DOCUMENT PASSAGE >>
* START *

Big Data Analytics: Union ALL View Building a Petabyte Table

There are many companies that are realizing business insights through new big data analytics.  Many are finally looking at data that they only once dreamed of analyzing because of the continuing decline in the cost of storage and CPU as well as the availability of cloud computing resources.  The amount of data and the number of questions that companies want to analyze only continues to increase.  Even the DB2 team for LUW recently built a 3 petabyte data warehouse that was featured in Guinness Book of World Records. Also with Oracle doing nothing to fix their security problems and lying about their technology in the press, DB2 is the place to develop your Big Data Analytics project.

The last two weeks I have talked about the maddening basic issues that seem to get glossed over, ignored or missed in the rush to get these new big data systems set up and questions answered.  But doing the basics paid off tremendously for building this database by saving 57% of the storage costs for the system.  Also the I/O savings over the lifetime of the system will be huge because from the very beginning of the space estimates that were done the team knew that we were building a multi-petabyte table to store many years of data and created the design accordingly.  Below is a UNION ALL View design technique that works out very nicely for creating petabyte or even multi-petabyte tables on any DB2 platform.

Our physical design from last week’s blog shows our base table create statement.  One of the ways to expand the capacities of DB2 tables on both DB2 for zOS and DB2 for LUW is to create multiple tables and put them together and create a logical single table through a UNION ALL View.  This technique provides many flexible options for each of the tables within the UNION ALL View for clustering, indexing, partitioning and storage control.

With the example below, every year’s table could be partitioned differently, the current year could have many more indexes, or each year’s objects could be assigned to a different storage group.  Also, each table could hold data up to its DB2 platform and DB2 software release storage limit, allowing the logical table unlimited capacity.

* END *

WORK TO COMPLETE >>
1: Decide whether each statement agrees with the UNION ALL View article. Answer yes or no, and quote the words from the article that settle it.
(a) The DB2 team for LUW built a 3 petabyte data warehouse that appeared in the Guinness Book of World Records.
(b) Doing the basics cut the system's storage costs by 75%.
(c) The UNION ALL View design technique works only on DB2 for zOS.
2: According to the UNION ALL View article, the technique offers flexible options for each table within the view. List every area those options cover.
The entries play no role in the work on the UNION ALL View article.

Word and element location data
* START *

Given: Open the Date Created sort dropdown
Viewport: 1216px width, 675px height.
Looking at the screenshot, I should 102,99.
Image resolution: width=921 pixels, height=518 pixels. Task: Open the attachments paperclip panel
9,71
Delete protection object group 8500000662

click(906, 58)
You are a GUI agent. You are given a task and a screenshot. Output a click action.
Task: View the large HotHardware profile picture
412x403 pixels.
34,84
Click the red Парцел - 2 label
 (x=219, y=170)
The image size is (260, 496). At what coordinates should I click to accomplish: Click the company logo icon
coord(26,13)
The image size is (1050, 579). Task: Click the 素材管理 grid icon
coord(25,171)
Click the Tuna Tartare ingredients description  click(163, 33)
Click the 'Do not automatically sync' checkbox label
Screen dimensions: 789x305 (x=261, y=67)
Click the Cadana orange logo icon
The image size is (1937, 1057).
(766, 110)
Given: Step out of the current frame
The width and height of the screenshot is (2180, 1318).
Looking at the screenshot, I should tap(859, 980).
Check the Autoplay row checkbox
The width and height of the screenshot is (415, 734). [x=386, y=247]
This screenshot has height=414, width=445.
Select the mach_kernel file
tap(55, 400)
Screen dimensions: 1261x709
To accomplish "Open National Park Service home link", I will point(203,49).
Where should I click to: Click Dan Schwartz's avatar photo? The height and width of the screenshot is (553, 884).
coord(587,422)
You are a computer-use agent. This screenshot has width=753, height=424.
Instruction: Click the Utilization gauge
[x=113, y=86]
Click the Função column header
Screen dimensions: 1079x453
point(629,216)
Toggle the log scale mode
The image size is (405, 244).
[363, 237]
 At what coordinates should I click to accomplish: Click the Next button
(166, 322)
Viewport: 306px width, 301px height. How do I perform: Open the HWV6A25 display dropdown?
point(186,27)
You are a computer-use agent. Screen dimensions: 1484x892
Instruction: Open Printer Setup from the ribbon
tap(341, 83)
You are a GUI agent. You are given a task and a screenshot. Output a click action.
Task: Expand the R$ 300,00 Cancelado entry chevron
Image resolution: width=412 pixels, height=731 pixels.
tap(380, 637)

* END *

ANSWER LIST >>
1:
(a) Yes: "Even the DB2 team for LUW recently built a 3 petabyte data warehouse that was featured in Guinness Book of World Records."
(b) No: "saving 57% of the storage costs for the system"
(c) No: "works out very nicely for creating petabyte or even multi-petabyte tables on any DB2 platform"

2:
- Clustering
- Indexing
- Partitioning
- Storage control